The spat comes at a difficult time for Pertamina, struggling to manage upstream production while hitting dead-ends on raising domestic refining capacity. Pertamina’s crude production is declining – forcing it out of OPEC for a second time last November as it could not implement supply cuts - but wants to nearly triple its upstream output by 2025, focusing on jumpstarting domestic fields and hunting for overseas assets. Meanwhile, growing fuel demand is leading to a reliance on expensive exports, as Pertamina’s grand plan to upgrade/build new refineries has stalled. Some progress had been made under Soetjipto, but just last month, Saudi Aramco pulled out of the Dumai project, while Pertamina admitted it may have to undertake the Balongan upgrade alone.

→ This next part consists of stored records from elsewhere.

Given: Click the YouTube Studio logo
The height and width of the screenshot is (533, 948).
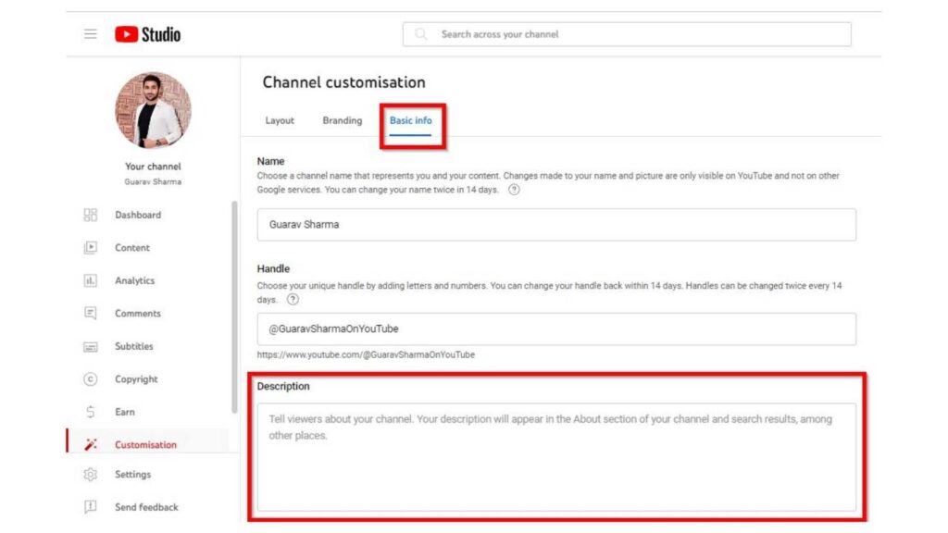Looking at the screenshot, I should point(148,34).
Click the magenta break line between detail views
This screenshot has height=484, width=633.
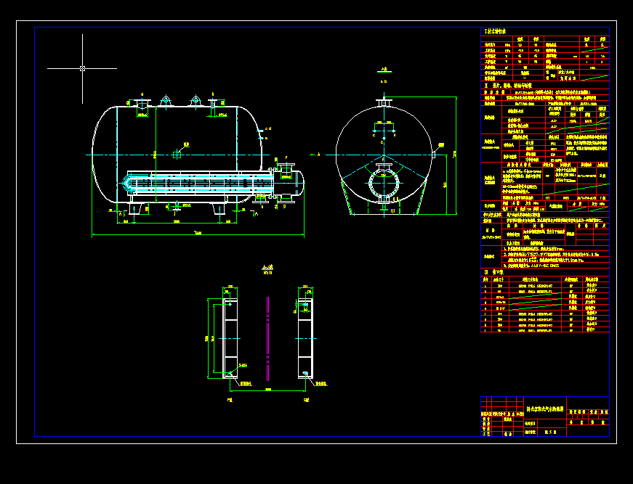point(267,337)
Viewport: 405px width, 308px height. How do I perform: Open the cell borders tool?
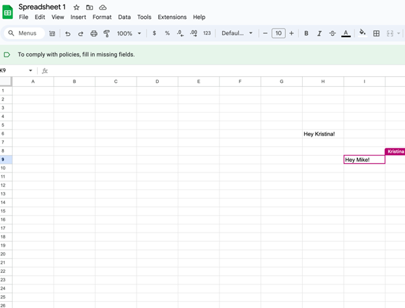(377, 33)
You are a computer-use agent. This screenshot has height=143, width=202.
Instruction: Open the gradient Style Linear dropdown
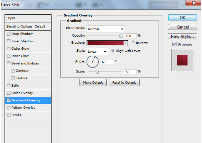tap(97, 51)
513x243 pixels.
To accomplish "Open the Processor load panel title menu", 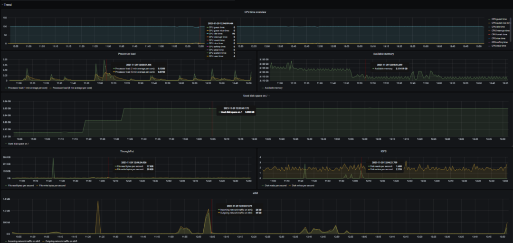I will pos(127,54).
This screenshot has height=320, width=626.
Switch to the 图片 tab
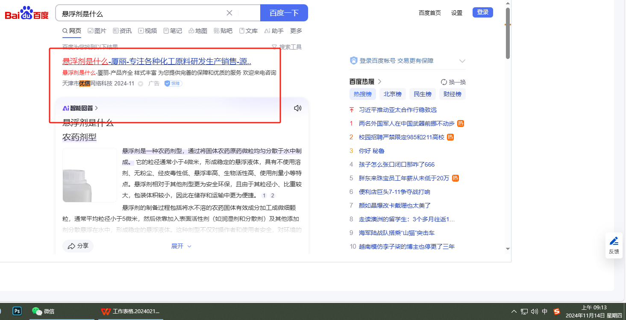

Pertamina’s board is hoping that a new management structure will help speed up things. Yenni Andayani, director for gas and renewable energy, has been named as acting CEO, while the government searches for a new leader by early March. The position of Deputy CEO will be abolished, centralising power in the new CEO, and a streamlining of the company’s 20 existing strategic positions may be implemented. Which raises the question: if the issue was the clash of personalities, why fire both? Soetjipto was a Widodo appointee, so removing him and promoting Bambang would have seemed like an usurpation, but retaining Soetjipto and removing Bambang was not an option as the state energy machinery still viewed the former as an outsider. So both heads had to fall.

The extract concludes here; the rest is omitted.